Еще одна запись Т. А. Огурцовой: «Встретила Носачеву по дороге из санчасти. Плачет. Говорит: мучают головные боли, до обеда простояла в очереди на прием к врачу, но его вызвали на партбюро. Призналась, что нет сил возмущаться. Что ей в трудную минуту нужно немного внимания и участия, чтобы прийти в себя. Беззащитная, беспомощная девочка. И вся ее грубость — напускная…»
— Мне кажется, что я никогда не жила там, на свободе. Семь лет! Я забыла квартиру, лица родных. Я стараюсь вообще не думать о свободе, — говорила Люда, когда наша беседа подходила к концу.

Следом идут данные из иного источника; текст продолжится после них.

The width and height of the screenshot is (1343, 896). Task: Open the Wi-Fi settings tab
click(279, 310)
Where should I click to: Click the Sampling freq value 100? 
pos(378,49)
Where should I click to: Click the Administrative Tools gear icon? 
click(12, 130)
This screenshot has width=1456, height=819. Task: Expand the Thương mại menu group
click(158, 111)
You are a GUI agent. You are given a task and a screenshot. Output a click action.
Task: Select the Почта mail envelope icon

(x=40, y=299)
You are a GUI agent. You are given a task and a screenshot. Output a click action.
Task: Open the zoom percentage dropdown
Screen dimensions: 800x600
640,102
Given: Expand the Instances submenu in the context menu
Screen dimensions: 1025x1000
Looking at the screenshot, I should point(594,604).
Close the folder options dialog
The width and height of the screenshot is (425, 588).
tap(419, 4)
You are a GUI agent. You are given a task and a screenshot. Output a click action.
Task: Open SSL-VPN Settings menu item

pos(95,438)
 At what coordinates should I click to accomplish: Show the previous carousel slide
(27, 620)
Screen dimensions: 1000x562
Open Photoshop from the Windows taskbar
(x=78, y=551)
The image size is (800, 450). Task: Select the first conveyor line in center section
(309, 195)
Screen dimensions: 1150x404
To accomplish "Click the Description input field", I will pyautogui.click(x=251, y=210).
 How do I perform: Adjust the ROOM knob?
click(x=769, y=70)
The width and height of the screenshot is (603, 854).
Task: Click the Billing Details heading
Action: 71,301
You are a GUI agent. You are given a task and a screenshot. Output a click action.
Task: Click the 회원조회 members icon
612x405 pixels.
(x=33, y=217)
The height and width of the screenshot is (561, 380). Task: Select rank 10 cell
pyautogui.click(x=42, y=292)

В эти минуты я уже знал, что буду делать дальше. Просить судебные инстанции внимательно разобраться в ее деле. Она достаточно заплатила за свое первое преступление. Она с лихвой ответила за второе. И еще большим поплатилась за третье.
Почему же она должна продолжать сидеть под замком? Только потому, что судьи не жалели сроков неволи? Кому это сегодня нужно? Ей? Обществу? Нет, я в этом абсолютно убежден, сегодня это не нужно никому. А если так, то дальнейшее пребывание Носачевой в неволе — бессмысленная жестокость.
— Люда виновата — это бесспорно и для нее самой, — говорила мне Тамара Алексеевна Огурцова. — Но с нее довольно. Еще четыре года — это гибель.
И добавила слова, которые нечасто услышишь от работника МВД;
— Это, можно сказать, моя мечта, — чтобы Носачева освободилась.
Спустя полгода президиум Карагандинского областного суда постановил удовлетворить протест в отношении Носачевой, Ягудиной и Самойловой. Исключить из приговора указание о признании их особо опасными рецидивистками, перевести всех троих в колонии об-, щего режима. Снизить всем троим меру наказания. Ягудиной и Самойловой, как более старшим, до 3 лет лишения свободы, Носачевой, учитывая ее молодость, до 2 лет 6 месяцев.
Этот срок истекал у Люды 27 марта 1990 года. Ей оставалось быть в заключении еще три месяца и пройти еще ряд испытаний.